Pero el espíritu, aún generoso, nos acostumbra a ser zombies, sí, tan zombie como aquellos a quienes acusaba por el mismo crimen creyéndome el juez imparcial que nunca seré. Sí, un zombie que creía que hacer locuras era sinónimo de estar necesariamente vivo, un sujeto que se paraba frente a una multitud y les decía una serie de estupideces incoherentes, desesperado por llamar la atención con cosas impostadas, falsas, artificiales, tan artificiales como esa ropa, esos gestos, esa manera ridícula de querer patear el tablero en cuantas oportunidades pudiésemos hacerlo.
El espíritu, astuto, nos hace conocer el lado más fácil, el más sensual.
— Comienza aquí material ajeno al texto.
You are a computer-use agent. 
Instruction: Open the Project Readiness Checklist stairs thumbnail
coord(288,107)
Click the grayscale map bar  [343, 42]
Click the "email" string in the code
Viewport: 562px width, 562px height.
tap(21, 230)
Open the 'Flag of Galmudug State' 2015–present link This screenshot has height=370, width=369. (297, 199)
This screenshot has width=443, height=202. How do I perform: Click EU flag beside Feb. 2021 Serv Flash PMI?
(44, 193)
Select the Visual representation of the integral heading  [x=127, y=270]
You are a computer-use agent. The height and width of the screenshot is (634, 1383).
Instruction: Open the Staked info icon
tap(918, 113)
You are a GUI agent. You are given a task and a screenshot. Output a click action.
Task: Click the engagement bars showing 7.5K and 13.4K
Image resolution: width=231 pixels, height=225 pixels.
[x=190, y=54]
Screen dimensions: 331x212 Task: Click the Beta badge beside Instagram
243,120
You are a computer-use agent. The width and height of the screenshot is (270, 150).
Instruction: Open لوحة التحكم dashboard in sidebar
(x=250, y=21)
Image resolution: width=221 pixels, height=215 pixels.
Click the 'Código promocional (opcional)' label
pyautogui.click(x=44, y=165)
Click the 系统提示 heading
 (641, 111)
Personalidad multiple, dijo - tres o cuatro egos interactuando simultáneamente con un cinismo arrollador -. Odio, falta de compromiso, - la ostra que iba creciendo como una gran cabeza hidrocefálica -. Dinero, sentimientos dejados de un lado ante el embrujo de un Palacio de tiburones con saco y corbata, ante el sexo fácil sin problemas más que los propios de la menstruación o la posibilidad de una venérea (nada que no pudiese remediar un buen profiláctico) ¿Y? Nada pues, el espíritu había rendido culto a las apariencias y quiere que fuéramos discípulo de este dogma.
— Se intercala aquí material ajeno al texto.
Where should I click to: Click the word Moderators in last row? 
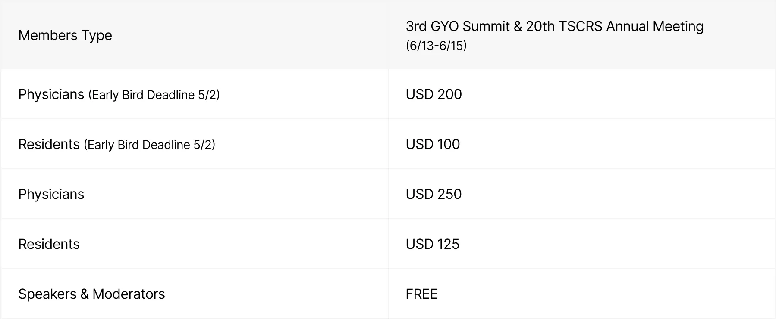pyautogui.click(x=129, y=294)
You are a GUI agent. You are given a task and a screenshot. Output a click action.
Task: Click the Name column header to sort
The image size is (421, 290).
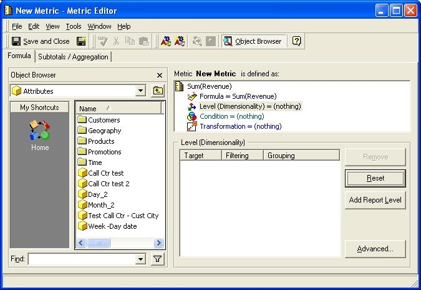(94, 109)
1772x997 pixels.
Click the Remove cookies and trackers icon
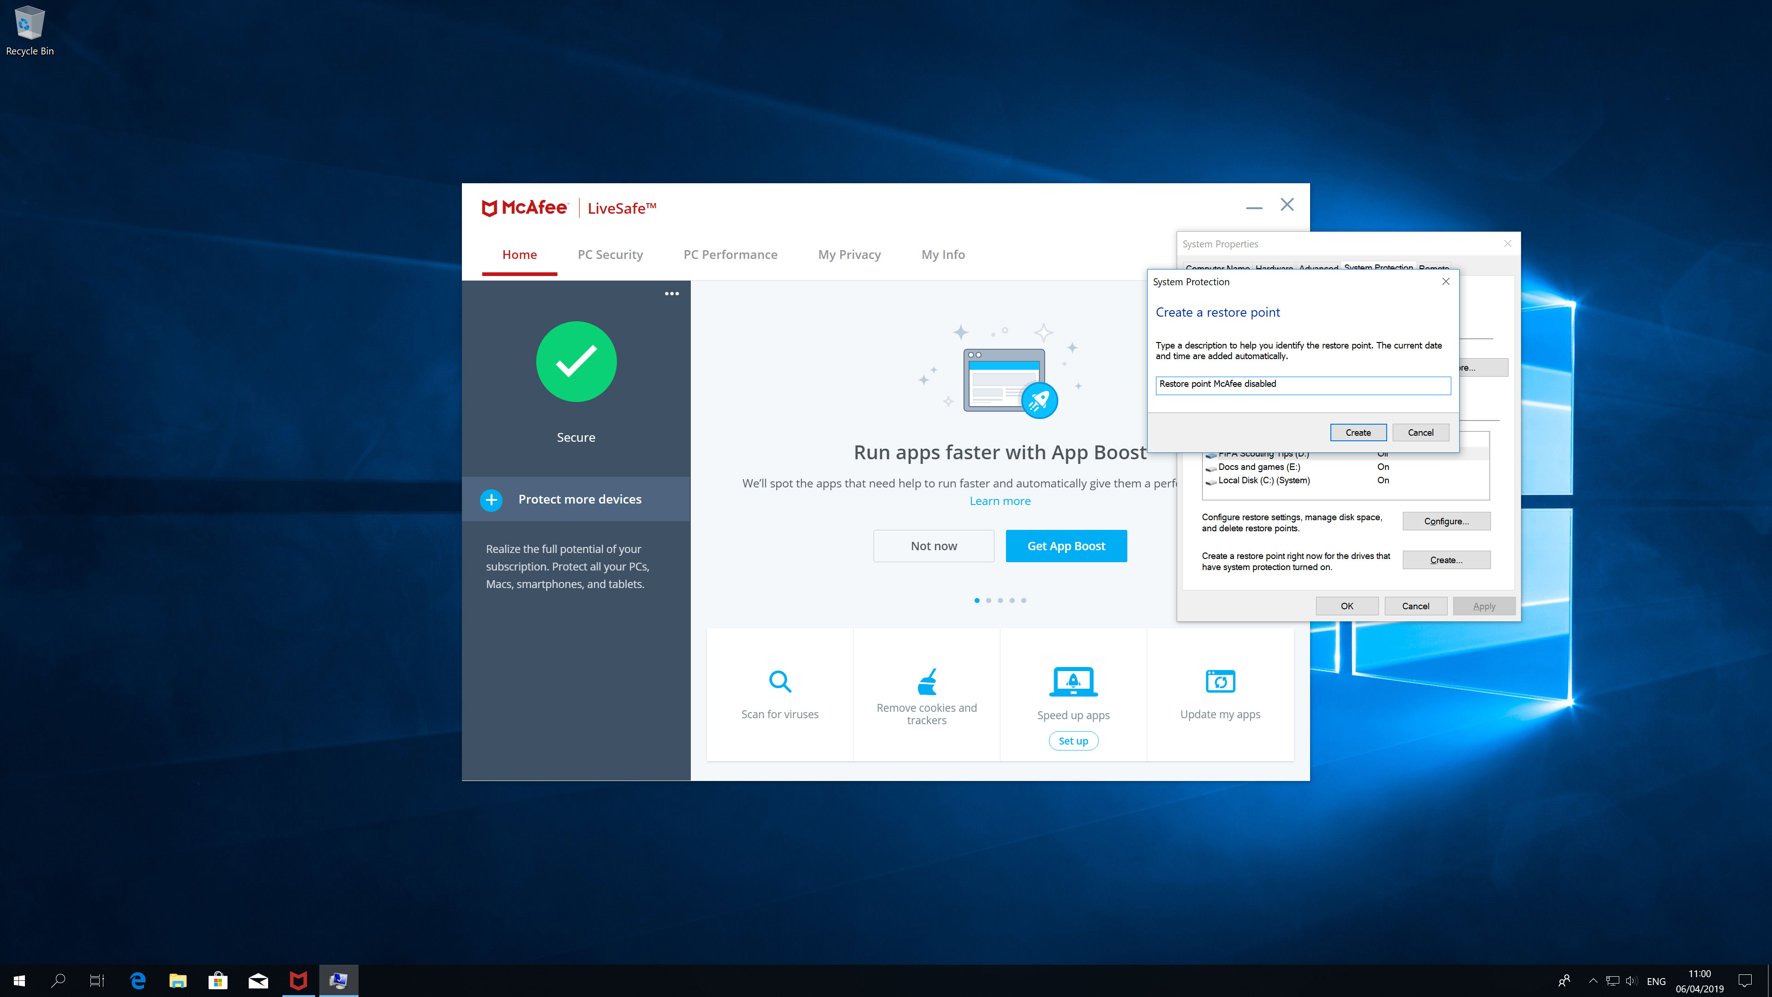coord(927,680)
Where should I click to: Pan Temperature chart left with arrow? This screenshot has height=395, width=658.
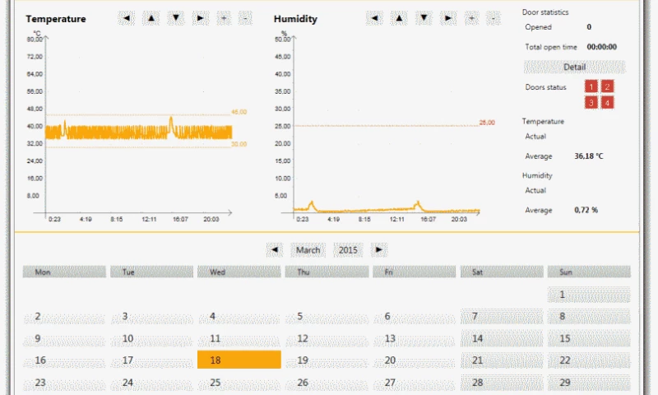click(127, 17)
No puede gustarme el mundo donde nosotros, simples seres humanos, suframos tanto. Vivimos solos, encerrados en nuestro círculo, creyendo que nuestra burbuja es la mejor vía para obviar la realidad y no lastimarnos más. No es falso, lo acepto, pero tampoco creo que sea plenamente cierto. Después de todo, somos uno solo, una sola gente, vivimos con los demás y luchamos por los demás de alguna manera. Sufrimos a los demás, pero entre muchos sufrimientos, de vez en cuando, como si fuese un milagro, encontramos algo que reconviene nuestro pesimismo, nos hace arquear las cejas, parar los pelos y poner atención. De vez en cuando aparecen en nosotros imágenes frescas, llenas de candor, que te hacen volver a experimentar cosas sublimes que alguna vez las sentiste, antes que el mundo - tan aguafiestas - se encargase de descomponer gran parte de tu felicidad.
No creo en muchas cosas todavía. Creo en el azar. Creo sí en que la vida es un permanente concurso de méritos, y donde todo tiene que ser buscado y luchado para que uno se lo merezca.Un proverbio chino decía que la vida es un sueño, una ilusión que una vez recibida no se puede esperar que dure para siempre.
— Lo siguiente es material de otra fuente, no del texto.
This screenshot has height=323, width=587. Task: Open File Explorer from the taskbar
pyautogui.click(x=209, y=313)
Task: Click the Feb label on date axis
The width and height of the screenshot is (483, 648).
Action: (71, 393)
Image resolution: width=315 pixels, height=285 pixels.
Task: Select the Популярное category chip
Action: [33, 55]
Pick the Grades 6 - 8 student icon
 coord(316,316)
Hablo mucho de la calle en esta carta porque te he conocido en ella. Tu vienes de la calle, nadie como tú me ha mostrado que en la calle también se puede conocer a los demás, y mejor, conocerlos de esa manera. En realidad, con tus aparentes contradicciones, representas su espíritu, lo mejor del mismo. Representas aquello que alguien dijo una vez (¿Gongora? ¿Quevedo?): “Nada me decepciona ya. La vida me ha hechizado”.